*REQUEST 1*: Please switch "Describe" to "Identify" in the entries, beginning at the first entry and stopping after the line that contains "This image has", and give those lines back with everything else unchanged.

+++++

This is not to say that purely instrumental motives underlie ethnicist counterreactions against individualism and meritocracy; but the lack of revivalist enthusiasm in urban parts of Mauritius, where the employment structure is different from the countryside, indicates that the economic dimension is an important one. If no economic and political resources were channelled through ethnic organisation, it is unlikely that calls for ethnic purity would have mass appeal.

 

A different context for ethnic revitalisation is nonetheless found in the urban middle classes. Often accounted for as nostalgia and romanticism in the professional literature, this kind of ideology has a strong appeal in urban areas in Mauritius. Many Mauritians, among them many urban 'cosmopolitans', feel an increasing attraction for their ancestral culture as they approach middle age, many even making pilgrimages to their areas of origin in India. The erosion of the past is countered by a reconstruction of the past, whose architects do not necessarily turn this into a political programme aimed at defending their rights at the expense of the rights of others.

 

This way of reasoning, which is symmetrical or complementary to creolisation, globalisation and cultural homogenisation (see, for example, Friedman 1994), seems more difficult to undertake in Mauritius than in many other societies. For one thing, few Mauritians are able to trace their origins accurately. About three quarters of the population are the descendants of either slaves or indentured labourers, and their genealogies usually vanish into the mists of oblivion after a few generations. Others, including many who are opinion leaders by virtue of being writers and journalists, have origins so mixed that any call for purity would seem patently meaningless to them. One of them actually sputtered indignantly, at the suggestion that he, too, might search for his roots: 'Should I search for my roots? I can count sixteen different origins in my ancestry. Perhaps I should begin in Brittany, or Canton, or on the Malabar coast? Should I search for my roots?' It nevertheless happens that representatives of the 'mixed' population, les gens de couleur, invoke notions of purity in their identity politics, arguing that they, la population mixte, are the only vrais Mauriciens, real Mauritians, as their category is the only one to have emerged on Mauritian soil. The two main criteria for political organisation, Blut (blood, kinship) and Boden (soil, land), thus meet in direct confrontation.

+++++

*REQUEST 2*: List every geographical place named in the text on ethnicity in Mauritius.

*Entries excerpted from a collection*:
+++++

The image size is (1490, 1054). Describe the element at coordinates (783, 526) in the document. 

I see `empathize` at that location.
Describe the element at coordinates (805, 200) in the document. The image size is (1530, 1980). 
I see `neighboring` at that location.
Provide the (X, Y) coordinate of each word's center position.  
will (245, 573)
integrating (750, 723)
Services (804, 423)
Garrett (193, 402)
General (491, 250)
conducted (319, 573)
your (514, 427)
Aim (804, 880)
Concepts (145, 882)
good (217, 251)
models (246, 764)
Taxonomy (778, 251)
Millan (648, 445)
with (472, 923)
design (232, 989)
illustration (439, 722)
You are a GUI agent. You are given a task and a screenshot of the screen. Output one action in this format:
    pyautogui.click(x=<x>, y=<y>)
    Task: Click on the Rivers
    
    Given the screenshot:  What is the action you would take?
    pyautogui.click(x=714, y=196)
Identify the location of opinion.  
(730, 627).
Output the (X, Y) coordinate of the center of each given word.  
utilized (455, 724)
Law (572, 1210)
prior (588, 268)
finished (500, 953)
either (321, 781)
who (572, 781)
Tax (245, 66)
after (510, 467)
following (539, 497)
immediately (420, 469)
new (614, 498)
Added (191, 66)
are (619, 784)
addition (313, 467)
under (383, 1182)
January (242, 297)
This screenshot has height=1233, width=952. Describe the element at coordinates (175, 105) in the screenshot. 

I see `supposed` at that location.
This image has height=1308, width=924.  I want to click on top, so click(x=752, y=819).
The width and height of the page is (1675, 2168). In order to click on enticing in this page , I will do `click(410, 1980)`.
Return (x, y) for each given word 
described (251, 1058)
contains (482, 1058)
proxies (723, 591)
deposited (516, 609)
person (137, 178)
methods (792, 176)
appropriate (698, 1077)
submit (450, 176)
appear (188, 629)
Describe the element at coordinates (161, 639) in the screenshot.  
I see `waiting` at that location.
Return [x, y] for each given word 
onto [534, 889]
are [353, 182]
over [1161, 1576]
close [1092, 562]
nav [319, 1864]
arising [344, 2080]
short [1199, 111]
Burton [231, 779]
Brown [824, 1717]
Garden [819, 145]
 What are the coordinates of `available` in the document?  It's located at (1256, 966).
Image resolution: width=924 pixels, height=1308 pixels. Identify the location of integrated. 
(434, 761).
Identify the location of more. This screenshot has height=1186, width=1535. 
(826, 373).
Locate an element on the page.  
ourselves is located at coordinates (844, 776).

+++++

*WORKED SOLUTION 1*:
The image size is (1490, 1054). Identify the element at coordinates (783, 526) in the document. 

I see `empathize` at that location.
Identify the element at coordinates (805, 200) in the document. The image size is (1530, 1980). 
I see `neighboring` at that location.
Provide the (X, Y) coordinate of each word's center position.  
will (245, 573)
integrating (750, 723)
Services (804, 423)
Garrett (193, 402)
General (491, 250)
conducted (319, 573)
your (514, 427)
Aim (804, 880)
Concepts (145, 882)
good (217, 251)
models (246, 764)
Taxonomy (778, 251)
Millan (648, 445)
with (472, 923)
design (232, 989)
illustration (439, 722)
You are a GUI agent. You are given a task and a screenshot of the screen. Output one action in this format:
    pyautogui.click(x=<x>, y=<y>)
    Task: Click on the Rivers
    
    Given the screenshot:  What is the action you would take?
    pyautogui.click(x=714, y=196)
Identify the location of opinion.  
(730, 627).
Output the (X, Y) coordinate of the center of each given word.  
utilized (455, 724)
Law (572, 1210)
prior (588, 268)
finished (500, 953)
either (321, 781)
who (572, 781)
Tax (245, 66)
after (510, 467)
following (539, 497)
immediately (420, 469)
new (614, 498)
Added (191, 66)
are (619, 784)
addition (313, 467)
under (383, 1182)
January (242, 297)
This screenshot has height=1233, width=952. Identify the element at coordinates (175, 105) in the screenshot. 

I see `supposed` at that location.
This image has height=1308, width=924.  I want to click on top, so click(x=752, y=819).

*WORKED SOLUTION 2*: Mauritius, India, Brittany, Canton, the Malabar coast